# Apply what you read
1. According to the Kawasaki disease summary, how many cases were reported in 2020?
2. Transcribe the portion of the Kawasaki disease summary that begins at the words "In all, 17,347" and stops after the words "decline in incidence.".
3. Pick up the Kawasaki disease summary after its last sentence and continue writing it.

# Selected text
•••••

In all, 17,347 cases of KD were reported in 2019 compared with 11,173 in 2020, a 36% reduction during the first year of the COVID-19 pandemic. Children diagnosed in 2020 compared with 2019 were younger (25 vs. 26 months), and more were younger than 12 months at diagnosis (22% vs. 19%). Children younger than 12 months (significantly, those too young to mask) showed more-moderate declines in KD incidence than older children and had later rebound following the relaxation of COVID-19 mitigation measures. There was no significant difference in number of days of illness at presentation, making reluctance to seek medical care an unlikely explanation for the decline in incidence.
Ae R et al. Incidence of Kawasaki disease before and after the COVID-19 pandemic in Japan: Results of the 26th nationwide survey, 2019 to 2020. JAMA Pediatr 2022 Oct 17; [e-pub]. (https://doi.org/10.1001/jamapediatrics.2022.3756)

•••••

Collected data
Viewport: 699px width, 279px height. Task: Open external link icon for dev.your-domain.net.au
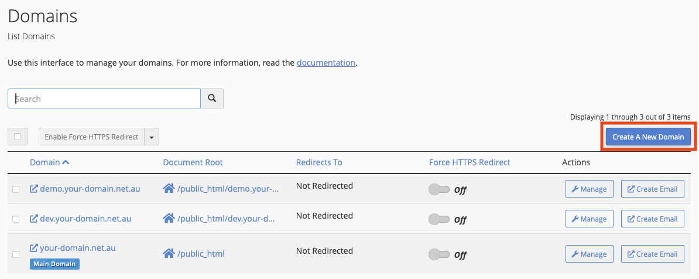tap(34, 219)
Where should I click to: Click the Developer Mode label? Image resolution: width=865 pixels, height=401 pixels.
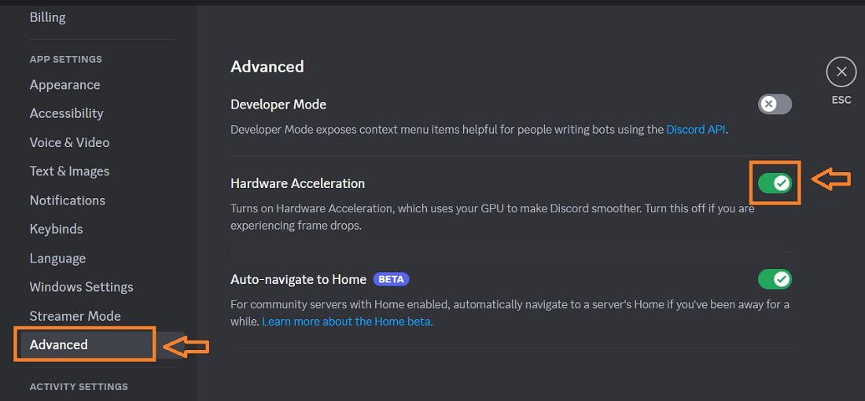(x=278, y=105)
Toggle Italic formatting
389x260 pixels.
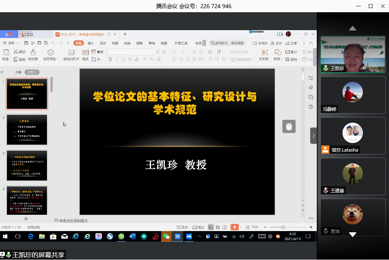tap(117, 59)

•••••

# Responses to the exercise
1. 11,173

2.
In all, 17,347 cases of KD were reported in 2019 compared with 11,173 in 2020, a 36% reduction during the first year of the COVID-19 pandemic. Children diagnosed in 2020 compared with 2019 were younger (25 vs. 26 months), and more were younger than 12 months at diagnosis (22% vs. 19%). Children younger than 12 months (significantly, those too young to mask) showed more-moderate declines in KD incidence than older children and had later rebound following the relaxation of COVID-19 mitigation measures. There was no significant difference in number of days of illness at presentation, making reluctance to seek medical care an unlikely explanation for the decline in incidence.

3.
Comment
The COVID-19 pandemic had some unexpected effects. Respiratory illnesses such as influenza and respiratory syncytial virus faded into the background, only to reappear now in massive numbers. The significant declines in KD incidence in Japan during the pandemic support a respiratory pathogen as a catalyst for the syndrome. Now that COVID-19 mitigation measures have relaxed and respiratory viruses have returned, clinicians will have to be on the lookout for KD as case numbers will likely rise.